Pastor's Note| Solemnity of the Most Holy Trinity| June 16, 2019

Jun 14, 2019

What don't you know that you hope God will reveal to you? What have you been asking Jesus to tell you that is still unanswered? What teaching of the Church don't you understand or agree with? In this Sunday's Gospel reading, Jesus explains that there is more he'd like to tell us but we can't handle it yet.

Why aren't we ready for it? Because we have to first let the Holy Spirit prepare us. We have to let God transform something within us, and until we surrender to that process, the truth is more of a burden than a blessing, which we readily reject.

Everything that Jesus said and did came from the Father through the Holy Spirit. God gave us that same Spirit, that same Wisdom, that same Truth, but the gift is useless unless we submit to the Spirit's purifying activity.

Of the Trinity, it's the Father who forgives sins. It's Jesus who delivers the forgiveness. And it's the Holy Spirit who sanctifies us and empowers us to go and sin no more.

In the confessional, the priest is the presence of Jesus and the whole Body of Christ (the Church). Absolution is an action of his Holy Spirit, but it's more than just the removal of guilt; it replaces the sinful vice with the virtue that will help us avoid that vice in the future. The Sacrament of Confession is a direct contact with the Holy Trinity who embraces our repentance and transforms us to increase our holiness.

To receive this grace, we only have to be open to it and interested in cooperating with God. Humility is necessary to be teachable and transformable.

The unanswered questions in our lives become personal revelations when we earnestly seek to do the Father's will in unity with Jesus while growing in holiness through the in-dwelling presence of his Holy Spirit.

Questions for Personal Reflection:
Write a list of questions you have for Jesus. What do you have trouble understanding? After making the list, ask the Holy Spirit to become your Teacher. Ask Jesus to help you become teachable.

 

Solemnidad de la Santísima Trinidad


¿Qué cosa desconoces y que te gustaría que Dios te revelara? ¿Qué has estado preguntándole a Jesús y aún no te responde? ¿Qué enseñanza de la Iglesia no comprendes o no aceptas? En el Evangelio de este domingo Jesús explica que hay mucho más que a Él le gustaría contarnos pero que aún no podemos comprender.

¿Por qué no estamos listos para ello? Porque, primero, debemos dejar que el Espíritu Santo nos prepare.
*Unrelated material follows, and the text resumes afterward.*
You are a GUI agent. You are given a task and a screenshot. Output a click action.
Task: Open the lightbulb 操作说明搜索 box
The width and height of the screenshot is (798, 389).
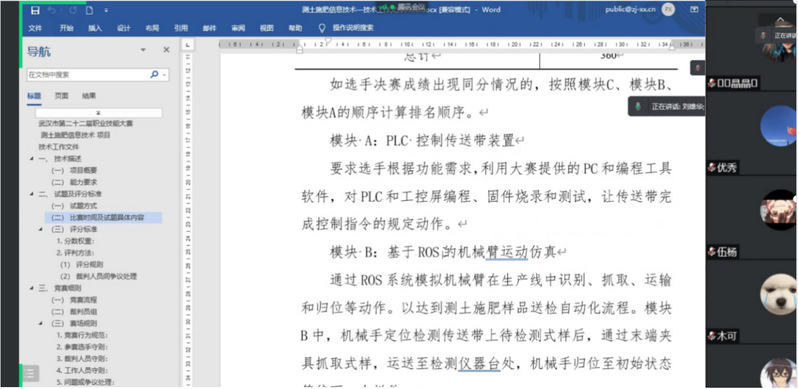[x=346, y=28]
Tenemos que dejar que Dios transforme algo dentro de nosotros y, hasta que nos sometamos a ese proceso, la verdad sería más una carga que una bendición y rápidamente la rechazaríamos.

Todo lo que Jesús dijo e hizo vino del Padre a través del Espíritu Santo. Dios nos dio ese mismo Espíritu, esa misma Sabiduría, esa misma Verdad, pero el don es inútil a menos que nos sometamos a la actividad purificadora del Espíritu.

De la Trinidad, es el Padre el que perdona nuestros pecados. Es Jesús quien reparte el perdón, y es el Espíritu Santo quien nos santifica y nos capacita para irnos y no pecar más.

En el confesionario, el sacerdote es la presencia de Jesús y de todo el Cuerpo de Cristo (la Iglesia). La absolución es una acción del Espíritu Santo pero es más que la simple remoción de la culpa; reemplaza al vicio pecador por la virtud que nos ayudará a evitar ese vicio en el futuro. El Sacramento de la Confesión es un contacto directo con la Trinidad Santa que abraza nuestro arrepentimiento y nos transforma para incrementar nuestra santidad.

Para recibir esta gracia sólo tenemos que abrirnos a ella y estar interesados en cooperar con Dios. La humildad es necesaria para poder aprender y ser transformados.

Las preguntas sin respuestas de nuestras vidas, se transforman en revelaciones personales cuando, ansiosamente, buscamos hacer la voluntad del Padre, en unidad con Jesús, mientras crecemos en santidad a través de la presencia interior de su Espíritu Santo.

Preguntas para la Reflexión Personal:
Escribe una lista de preguntas que tienes para Jesús. ¿Qué no puedes entender? Después de hacer la lista, pide al Espíritu Santo que sea tu Maestro. Pide a Jesús que te ayude a aprender.